There are a lot of abbreviations without full description. Authors must prepare the table to show all abbreviations and full description appeared in the manuscript. Furthermore, in the figure legends (figs. 2 and 3), all full description of the abbreviations should be described respectively.

 

End of comments

Author Response

Dear Reviewer,

Thank you for your insightful feedback on our manuscript. We've carefully reviewed your comments and taken steps to address the issues you've raised:

To improve the readability of Figure 1, we've added arrows to distinguish between upregulated and downregulated genes/proteins, indicating whether the hazard ratio was greater than or less than 1.

To enrich the analysis, we compared our transcriptomic and proteomic data from Omicspred with gene-level associations from the Common Metabolic Disease Knowledge Portal (CMDKP). The Phenotype page of CMDKP provides meta-analyzed variant associations and gene-level associations for specific phenotypes. We specifically examined the diabetic retinopathy phenotype under the 'Common Variant' tab, calculated using the MAGMA (Multi-marker Analysis of GenoMic Annotation) method. This comparison aimed to validate our findings against broader GWAS studies. 

To address the use of abbreviations, we've created a comprehensive table in the supplemental materials. In our manuscript, we've added the following reference: "A comprehensive list of abbreviations can be found in Supplementary Table S3." 

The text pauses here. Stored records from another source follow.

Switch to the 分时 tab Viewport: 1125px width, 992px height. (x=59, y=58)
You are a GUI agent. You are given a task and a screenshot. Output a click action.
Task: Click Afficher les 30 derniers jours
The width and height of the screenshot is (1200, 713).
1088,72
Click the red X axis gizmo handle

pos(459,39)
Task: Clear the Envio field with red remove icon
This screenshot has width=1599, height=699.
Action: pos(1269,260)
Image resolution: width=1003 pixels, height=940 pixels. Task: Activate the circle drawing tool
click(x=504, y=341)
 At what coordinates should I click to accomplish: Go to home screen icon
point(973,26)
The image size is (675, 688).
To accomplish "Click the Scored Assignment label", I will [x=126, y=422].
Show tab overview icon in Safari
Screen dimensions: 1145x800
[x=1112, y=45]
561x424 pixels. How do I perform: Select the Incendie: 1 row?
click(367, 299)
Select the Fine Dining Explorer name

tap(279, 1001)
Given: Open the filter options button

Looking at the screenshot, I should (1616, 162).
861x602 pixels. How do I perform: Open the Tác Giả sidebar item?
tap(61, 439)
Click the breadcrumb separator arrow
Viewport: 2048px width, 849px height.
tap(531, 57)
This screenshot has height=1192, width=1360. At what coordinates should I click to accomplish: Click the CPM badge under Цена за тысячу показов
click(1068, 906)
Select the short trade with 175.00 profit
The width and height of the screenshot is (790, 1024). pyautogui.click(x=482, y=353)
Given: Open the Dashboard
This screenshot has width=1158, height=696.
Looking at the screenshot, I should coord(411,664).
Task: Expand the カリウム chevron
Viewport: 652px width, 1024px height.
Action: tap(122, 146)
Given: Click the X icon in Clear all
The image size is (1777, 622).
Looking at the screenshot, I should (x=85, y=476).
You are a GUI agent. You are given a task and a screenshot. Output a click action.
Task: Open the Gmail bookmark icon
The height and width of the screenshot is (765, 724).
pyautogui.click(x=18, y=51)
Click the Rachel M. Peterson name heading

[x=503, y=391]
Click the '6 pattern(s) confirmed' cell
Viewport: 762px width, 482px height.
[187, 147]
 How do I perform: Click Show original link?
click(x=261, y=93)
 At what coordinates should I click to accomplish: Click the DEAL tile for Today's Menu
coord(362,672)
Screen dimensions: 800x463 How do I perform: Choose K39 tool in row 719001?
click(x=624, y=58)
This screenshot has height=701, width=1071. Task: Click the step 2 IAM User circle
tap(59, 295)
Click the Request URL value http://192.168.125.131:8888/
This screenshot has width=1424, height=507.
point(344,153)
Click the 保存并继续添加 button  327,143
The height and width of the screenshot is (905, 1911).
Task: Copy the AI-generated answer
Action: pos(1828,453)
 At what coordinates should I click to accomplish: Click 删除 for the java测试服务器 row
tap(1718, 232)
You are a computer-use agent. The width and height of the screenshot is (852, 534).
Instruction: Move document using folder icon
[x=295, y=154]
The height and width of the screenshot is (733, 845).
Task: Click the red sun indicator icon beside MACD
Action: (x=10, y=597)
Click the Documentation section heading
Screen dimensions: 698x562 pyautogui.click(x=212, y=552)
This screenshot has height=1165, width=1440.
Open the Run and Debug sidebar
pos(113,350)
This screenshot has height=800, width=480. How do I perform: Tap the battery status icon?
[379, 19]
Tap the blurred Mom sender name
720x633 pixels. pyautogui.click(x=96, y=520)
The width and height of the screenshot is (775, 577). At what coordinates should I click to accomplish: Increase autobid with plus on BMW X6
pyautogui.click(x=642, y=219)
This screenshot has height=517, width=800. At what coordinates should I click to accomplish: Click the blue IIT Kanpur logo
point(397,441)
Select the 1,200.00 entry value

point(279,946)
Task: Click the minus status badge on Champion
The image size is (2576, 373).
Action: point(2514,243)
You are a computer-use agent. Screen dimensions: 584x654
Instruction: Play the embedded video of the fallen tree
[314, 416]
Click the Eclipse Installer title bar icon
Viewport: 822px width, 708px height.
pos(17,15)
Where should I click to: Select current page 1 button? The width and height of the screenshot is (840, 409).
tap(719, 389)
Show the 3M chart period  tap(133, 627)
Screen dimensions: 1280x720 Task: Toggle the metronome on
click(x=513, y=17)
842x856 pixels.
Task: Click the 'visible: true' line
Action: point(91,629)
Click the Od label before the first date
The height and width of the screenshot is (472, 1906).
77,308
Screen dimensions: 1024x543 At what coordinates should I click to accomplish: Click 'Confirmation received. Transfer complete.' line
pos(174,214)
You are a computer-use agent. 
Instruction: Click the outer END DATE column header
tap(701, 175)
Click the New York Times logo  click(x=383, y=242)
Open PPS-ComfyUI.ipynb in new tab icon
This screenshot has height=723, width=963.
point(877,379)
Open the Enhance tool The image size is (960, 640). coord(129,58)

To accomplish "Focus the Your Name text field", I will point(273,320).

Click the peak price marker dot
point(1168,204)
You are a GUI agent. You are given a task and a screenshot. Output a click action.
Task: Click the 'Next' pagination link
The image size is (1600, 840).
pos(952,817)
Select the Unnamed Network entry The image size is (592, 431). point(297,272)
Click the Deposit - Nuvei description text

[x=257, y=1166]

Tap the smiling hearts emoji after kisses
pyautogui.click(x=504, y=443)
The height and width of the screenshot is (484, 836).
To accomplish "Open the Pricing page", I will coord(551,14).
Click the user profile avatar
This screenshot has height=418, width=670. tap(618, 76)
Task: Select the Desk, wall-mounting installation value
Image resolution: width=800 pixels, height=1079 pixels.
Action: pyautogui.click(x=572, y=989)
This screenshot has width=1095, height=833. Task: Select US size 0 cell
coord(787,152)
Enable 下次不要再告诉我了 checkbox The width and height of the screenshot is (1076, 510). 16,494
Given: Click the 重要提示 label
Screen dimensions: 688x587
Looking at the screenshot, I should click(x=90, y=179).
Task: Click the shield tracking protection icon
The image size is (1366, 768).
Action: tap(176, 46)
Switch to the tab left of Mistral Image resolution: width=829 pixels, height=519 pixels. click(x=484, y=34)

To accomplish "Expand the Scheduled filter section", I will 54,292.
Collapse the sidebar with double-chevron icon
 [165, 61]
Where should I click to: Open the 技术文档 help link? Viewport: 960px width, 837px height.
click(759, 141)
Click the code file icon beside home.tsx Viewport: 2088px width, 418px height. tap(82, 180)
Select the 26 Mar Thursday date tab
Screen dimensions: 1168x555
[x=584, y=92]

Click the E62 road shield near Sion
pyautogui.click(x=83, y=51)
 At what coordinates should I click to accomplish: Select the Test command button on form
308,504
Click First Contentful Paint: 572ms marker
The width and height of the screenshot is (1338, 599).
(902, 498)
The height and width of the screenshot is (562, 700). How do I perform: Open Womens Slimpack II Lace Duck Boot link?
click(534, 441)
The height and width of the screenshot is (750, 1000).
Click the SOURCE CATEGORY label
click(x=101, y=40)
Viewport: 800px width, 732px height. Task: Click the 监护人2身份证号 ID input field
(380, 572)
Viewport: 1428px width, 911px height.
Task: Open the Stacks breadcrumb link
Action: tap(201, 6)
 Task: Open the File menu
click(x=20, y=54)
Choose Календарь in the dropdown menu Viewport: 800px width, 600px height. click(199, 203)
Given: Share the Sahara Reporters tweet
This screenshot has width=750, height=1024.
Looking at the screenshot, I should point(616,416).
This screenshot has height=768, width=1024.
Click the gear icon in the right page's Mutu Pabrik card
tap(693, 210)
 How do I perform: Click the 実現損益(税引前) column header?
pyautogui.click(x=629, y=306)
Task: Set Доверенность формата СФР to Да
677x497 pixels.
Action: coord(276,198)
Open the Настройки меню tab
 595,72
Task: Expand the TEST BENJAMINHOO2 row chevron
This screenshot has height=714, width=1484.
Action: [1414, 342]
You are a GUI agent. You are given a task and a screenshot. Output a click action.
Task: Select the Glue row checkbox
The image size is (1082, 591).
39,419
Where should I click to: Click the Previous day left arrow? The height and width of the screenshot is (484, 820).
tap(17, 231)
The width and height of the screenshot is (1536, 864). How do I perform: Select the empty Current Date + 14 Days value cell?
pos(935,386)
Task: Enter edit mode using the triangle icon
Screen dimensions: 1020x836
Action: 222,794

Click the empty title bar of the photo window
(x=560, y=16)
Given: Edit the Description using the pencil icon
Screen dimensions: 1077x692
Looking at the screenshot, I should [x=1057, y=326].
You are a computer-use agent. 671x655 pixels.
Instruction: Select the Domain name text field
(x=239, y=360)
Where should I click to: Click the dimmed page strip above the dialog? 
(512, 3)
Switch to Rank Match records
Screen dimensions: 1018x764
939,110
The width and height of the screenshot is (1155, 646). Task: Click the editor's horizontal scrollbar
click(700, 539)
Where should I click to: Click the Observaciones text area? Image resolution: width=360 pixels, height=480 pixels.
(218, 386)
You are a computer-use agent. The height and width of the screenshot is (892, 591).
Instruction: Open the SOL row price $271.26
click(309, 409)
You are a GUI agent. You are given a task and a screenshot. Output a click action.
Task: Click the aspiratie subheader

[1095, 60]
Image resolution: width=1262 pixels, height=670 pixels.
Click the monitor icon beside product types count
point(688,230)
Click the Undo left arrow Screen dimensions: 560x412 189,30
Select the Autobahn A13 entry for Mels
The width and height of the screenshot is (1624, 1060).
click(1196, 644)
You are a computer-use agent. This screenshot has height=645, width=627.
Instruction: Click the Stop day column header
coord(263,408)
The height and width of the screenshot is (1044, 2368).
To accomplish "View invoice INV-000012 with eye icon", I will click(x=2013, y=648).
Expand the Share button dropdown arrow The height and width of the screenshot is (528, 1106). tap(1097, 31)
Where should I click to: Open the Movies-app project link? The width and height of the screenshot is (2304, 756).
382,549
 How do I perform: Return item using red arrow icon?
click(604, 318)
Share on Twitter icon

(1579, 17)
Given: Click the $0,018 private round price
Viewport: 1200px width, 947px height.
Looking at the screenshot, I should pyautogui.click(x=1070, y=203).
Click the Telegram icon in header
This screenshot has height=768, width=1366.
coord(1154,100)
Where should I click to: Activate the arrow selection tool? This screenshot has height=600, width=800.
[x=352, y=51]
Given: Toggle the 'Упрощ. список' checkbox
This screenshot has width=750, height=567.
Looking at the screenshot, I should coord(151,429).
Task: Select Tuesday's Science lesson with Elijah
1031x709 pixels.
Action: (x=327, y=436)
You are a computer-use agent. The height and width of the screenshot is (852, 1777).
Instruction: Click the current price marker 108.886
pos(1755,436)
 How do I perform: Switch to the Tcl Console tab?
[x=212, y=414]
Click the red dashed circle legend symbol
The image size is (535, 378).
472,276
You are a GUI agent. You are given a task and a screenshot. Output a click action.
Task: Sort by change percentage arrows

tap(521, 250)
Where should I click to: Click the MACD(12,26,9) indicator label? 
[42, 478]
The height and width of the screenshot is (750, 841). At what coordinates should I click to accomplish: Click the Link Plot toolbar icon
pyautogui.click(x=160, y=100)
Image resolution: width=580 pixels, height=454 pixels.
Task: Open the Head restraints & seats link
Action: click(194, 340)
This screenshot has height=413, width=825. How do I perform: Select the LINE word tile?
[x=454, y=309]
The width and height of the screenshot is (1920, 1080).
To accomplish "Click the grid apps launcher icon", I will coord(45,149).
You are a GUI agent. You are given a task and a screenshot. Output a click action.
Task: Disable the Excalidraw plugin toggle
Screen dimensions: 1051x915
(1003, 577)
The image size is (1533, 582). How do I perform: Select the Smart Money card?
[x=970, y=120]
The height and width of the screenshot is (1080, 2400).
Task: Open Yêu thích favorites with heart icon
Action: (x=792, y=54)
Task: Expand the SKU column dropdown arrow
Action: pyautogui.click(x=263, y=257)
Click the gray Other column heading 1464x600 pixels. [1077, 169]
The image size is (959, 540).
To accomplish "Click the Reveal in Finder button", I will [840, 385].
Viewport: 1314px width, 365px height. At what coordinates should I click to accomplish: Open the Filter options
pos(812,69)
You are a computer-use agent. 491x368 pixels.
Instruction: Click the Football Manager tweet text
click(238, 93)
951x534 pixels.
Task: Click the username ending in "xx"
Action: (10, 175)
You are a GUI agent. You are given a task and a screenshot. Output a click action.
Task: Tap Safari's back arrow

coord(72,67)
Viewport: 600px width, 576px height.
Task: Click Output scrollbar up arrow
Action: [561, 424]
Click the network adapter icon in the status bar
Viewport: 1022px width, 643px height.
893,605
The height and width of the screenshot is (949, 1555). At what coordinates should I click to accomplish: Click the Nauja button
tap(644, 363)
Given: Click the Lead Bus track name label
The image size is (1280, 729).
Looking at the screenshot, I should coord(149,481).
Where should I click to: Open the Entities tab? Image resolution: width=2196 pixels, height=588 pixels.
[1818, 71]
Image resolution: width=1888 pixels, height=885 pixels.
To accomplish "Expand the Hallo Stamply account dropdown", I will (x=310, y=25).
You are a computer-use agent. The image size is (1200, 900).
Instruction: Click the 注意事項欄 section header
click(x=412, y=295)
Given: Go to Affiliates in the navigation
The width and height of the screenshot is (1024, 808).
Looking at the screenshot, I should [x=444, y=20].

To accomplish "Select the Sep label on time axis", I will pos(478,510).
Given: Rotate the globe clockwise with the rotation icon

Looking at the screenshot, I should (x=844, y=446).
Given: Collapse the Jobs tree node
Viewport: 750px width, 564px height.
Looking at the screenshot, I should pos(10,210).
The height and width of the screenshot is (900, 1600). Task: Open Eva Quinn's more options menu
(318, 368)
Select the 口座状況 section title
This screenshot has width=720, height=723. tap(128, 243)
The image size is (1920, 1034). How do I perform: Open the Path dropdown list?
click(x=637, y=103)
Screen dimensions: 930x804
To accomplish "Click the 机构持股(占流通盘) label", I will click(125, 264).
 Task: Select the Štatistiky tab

We appreciate your feedback. Thank you for your constructive comments, and we look forward to your continued review.

Best Regards

Round 2

Reviewer 1 Report

Comments and Suggestions for Authors

The authors have provided answers to prior comments and enhanced the manuscript. 

Reviewer 2 Report

Comments and Suggestions for Authors

Although it is not so new, this manuscript may include some useful information for clinicians and researchers.